Answered by the Crapitalism Paradigm. (Part 5). They all of them call their products the highest quality, when they should all of them actually be in jail for killing, injuring, and maiming unsuspecting people by using the cheapest, lowest quality, and most treacherous alloy they can. 316 was not designed to take stress in salt, it was designed to look nice. Quality and safety never exist until a government steps in and puts a floor of minimum safety standards to limit capitalist stupidity.

ASME II says 172 MPa for statics (17.2 Kg/mm), VIII says 108 N/mm2 (10.8 Kg/mm2) for pressure. 316 rated, stamped and legal rigging fittings in australia out of salt water on dry land are rated at one quarter of the proof, and proofed at 90% of the design yield of 316, so 5 Kg per mm2 is legal, but any talk of any safety factors even at this incredibly low level of stress in salt water is just silly, due to the stochastic failure mode of 316 in salt water at 35000 ppm chlorine.

There is NO design data for 316 for dynamic loads in any level of chlorine because that is just so stupid. Yet rigging companies use 170 Kg/mm2 or similar. Astounding stupidity. A prime example of an unregulated industry begging for a government to introduce legislation to put a floor in to limit stupidity.

MacDonalds will sell you a burger with 100% beef in it, but that is lips, eyeballs, and testicles. and this is exactly the same as Yacht building capitalists. They simply must compete with other companies doing this or they go out of business.

the stainless they use LOOKS FANTASTIC! and shiny, but is invisibly ROTTEN to the core. Do you see how it perfectly mirrors the capitalist paradigm that spawned it?

It is called steel, but it is absolutely not (Steel is tough, steel is iron plus 2% carbon, very tough stuff). It is an IRON alloy that has no carbon in it and so it is very soft, but the chemistry is so primitive and stupid that then it gets very hard and fragile if you give it just one bend, and then it is so brittle that a whole solid metal chainplate just suddenly snaps completely in half. Astoundingly primitive and stupid chemistry.

with simple maths we examined a professional riggers attempt at rigging a new boat that failed twice in 6 months. (he was in the tropics though, and this speeds up SCC vastly)

the poor rigger was probably in good faith using non-engineering data that resulted in the mast stays (probably – as we don't know exactly what riggers know about the 316 alloy and so how much tension they would put on 316) being over the yield strength of the 316 in the rigging, even before leaving port.

"Is it sailor error?"

"Poor maintenance? "
to do it properly you'd have to dis-assemble the entire mast rigging and do X rays or a dye penetration test every 3 months. 6 months is TOO LONG.
On land out of salt any rated 316 fitting has to be proof tested, all components stamped with the working load limit, and issued with ‘Proof Certificates’. If you tried proof testing your 316 fittings that had lived in salt water in the tropics, depending on the stress they had seen, the temperatures, and the chlorine, I suggest they would fail proof testing within 6 months.
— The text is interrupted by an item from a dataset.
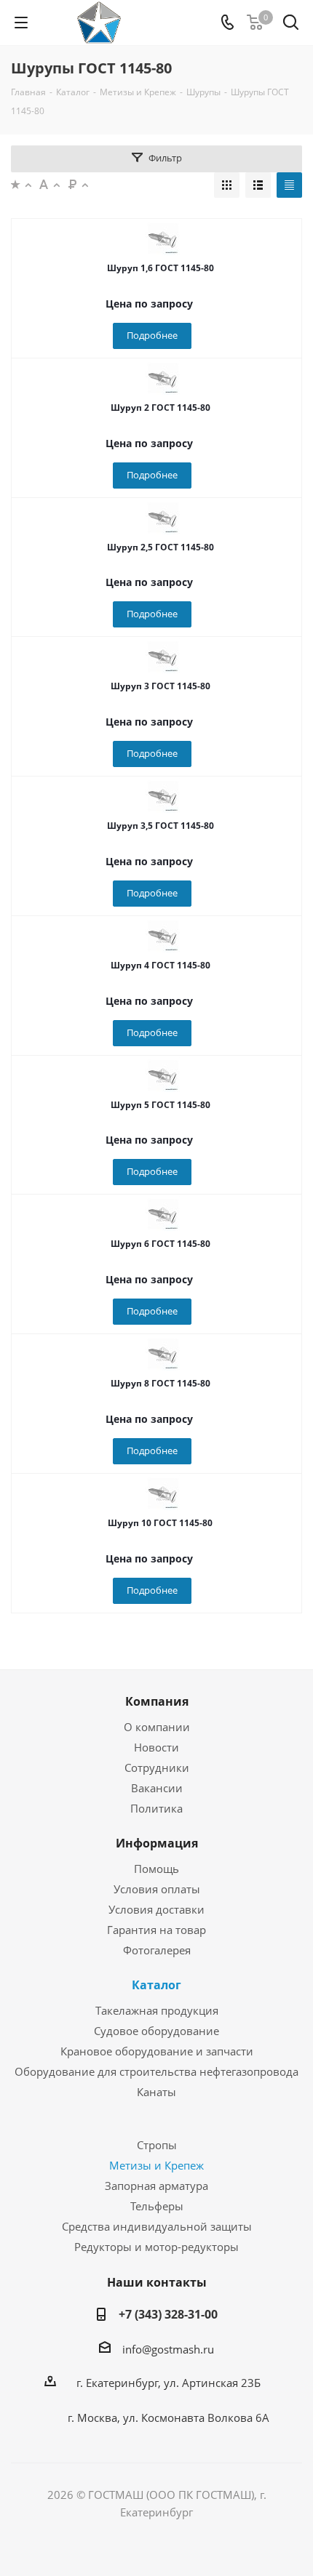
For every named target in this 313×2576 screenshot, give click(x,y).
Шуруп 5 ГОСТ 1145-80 (160, 1105)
If you live in a cold climate with heaps of rain washing the fittings all the time, then they may last forever. 316 stochastic failure mode says you can never be sure when it's going to fail on you. You should read up on the chlorine ppm, temperature, and stress, and how if they all combine they can kill 316 very quickly.

so the answer is NO. it is not due to poor maintenance or negligence. SCC is invisible.

"Construction flaws? "
if balsa then bell shaped curve individual fiberglass strand stress fractures equals gradually loosing stiffness; or, if a foam core and Polyester then it may be possible as they can delaminate on their first hard sail, and if delamination does occur, then the hulls become sloppier and sloppier, and loose their stiffness over time, so the stress on the rigging, the chain plate loading and mast base movement gets worse and worse, until something pops. And more stress gives a much shorter life. 316 in chlorine stochastic failure mode suggests double the stress gives incredibly shorter life.

you can't expect a little crap 316 rig fitting to take the weight of an entire boat hull for one million cycles. there should be no load input from the hulls flexing, hogging, or sagging when sailing in heavy waves. the hull should be stiffer than delaminated foam and polyester sandwich which was designed for cubed stiffness suddenly becoming a linear stiffness relationship allows.

so it is possible for light sandwiches to put more hull loads into the rigging than stiff, heavy hulls.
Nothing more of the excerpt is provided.